Need for Seed is a campaign to save seeds that would otherwise be thrown away in order to redistribute those seeds to the Aetas, an indigenous tribe in Zambales, which is a few hours west of where I’m staying in Angat. They have 3,000 hectares of land, but their ancestral homelands have seen massive amounts of deforestation. Additionally, indigenous communities are commonly mistreated or neglected by governments. As such, they have a hard time supporting themselves and feeding themselves, and largely still hunt for food. It was explained to me like this, seeds to the Aetas are considered gold. They don’t want money because that could be misspent, but they see the value in seeds because they can ensure long-term prosperity and sustainable livelihoods. We already have plans to visit the Aetas in Zambales through MAD Travel, where we will meet the Aetas, learn about their culture and plant trees to help in reforestation efforts. Sounds amazing, I’m excited! You can check out this little advertisement, but I’ll be sure to post pictures after. https://youtu.be/csGm6o1WXSo
So, what I’ve been doing for Need for Seed is trying to collect seeds from the kitchen and from the community. I was given a list of seeds that are wanted, and researched what they looked like to make a guide that includes how to prepare and store them. After a little confusion with the people in the kitchen, I think we maneuvered passed the language barrier and I finally have them on board. I was able to collect a bunch of calamanci, tomato, cucumber and squash seeds the other day. The hard part with this project so far is my lack of resources… I don’t really have anything. So I’ve had to borrow a strainer from the kitchen and get resourceful by reusing glass bottles. Hopefully I can get some materials and possibly even wax paper in town within the next week. Seed storage is also kind of tricky because I don’t want them to rot or germinate, so there has definitely been a learning curve trying to figure out the best way to keep them stored properly. I also plan on actually planting some of the seeds here on the farm with the intention of both redistributing the seedlings and planting some more fruits and veggies on the farm. I was able to help plant some string beans last week, but I really want to plant a mango seed so I can come back and have my own mango tree—!

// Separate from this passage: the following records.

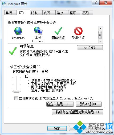Click zone list scroll-down arrow
This screenshot has width=114, height=135.
(x=100, y=41)
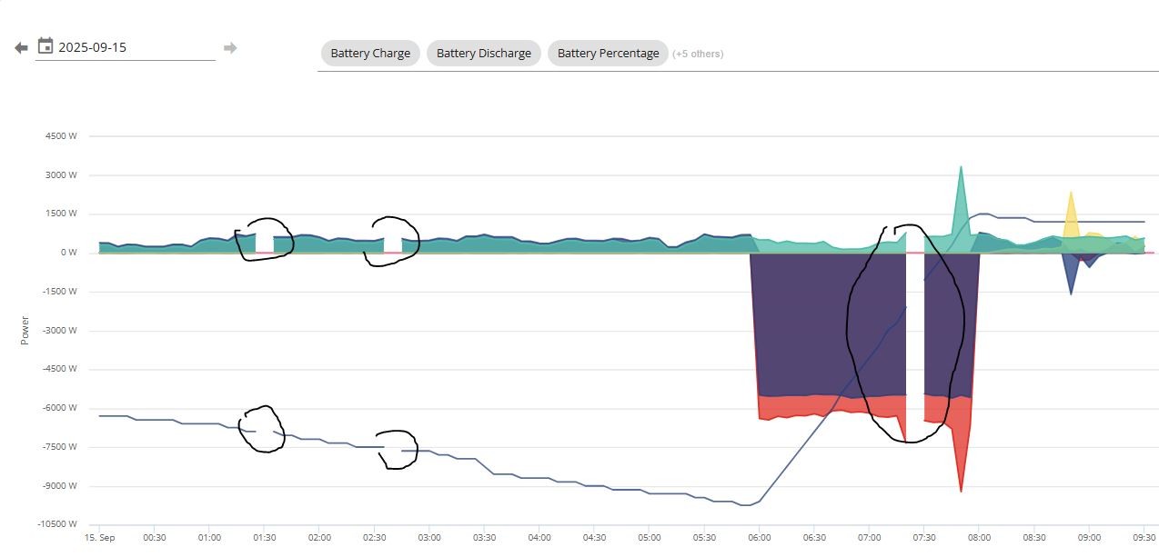This screenshot has width=1159, height=557.
Task: Click the data gap near 01:30
Action: pyautogui.click(x=264, y=243)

I’ve also been creating web content for the Need for Seed Facebook page as a way of promoting the campaign. As of right now, there is nothing on the page, so I pretty much get to design the whole thing. Hopefully in the next couple weeks I’ll be able to talk to the local school and the rest of the community to have them save their seeds from being thrown away.
I’m still having a fun time meeting people in the community and eating dinner with Tita Aida and Tito Ver and their family. I befriended one of the women who works for Karabella, the ice cream enterprise that makes some delicious ice cream from Carabao (water buffalo) milk. And, this weekend we’re going off the grid— one of our supervisors runs an island-hopping company called Camp Isla, so we’re going camping on a nearby island. She is taking us to Cagbalete, Quezon. We’ll be able to go snorkeling and I may try to surf. More adventures and pictures to come!
P.S. As of today, I am officially famous in the Philippines!…Not really, but a couple weeks ago one of the news stations, GMA, was doing a little story on the Enchanted Farm and one of the social enterprises, Plush and Play, and I was asked to just say something I liked about the Philippines as a foreigner. I guess it finally aired a couple days ago because a few of the community members let me know that they saw me on TV!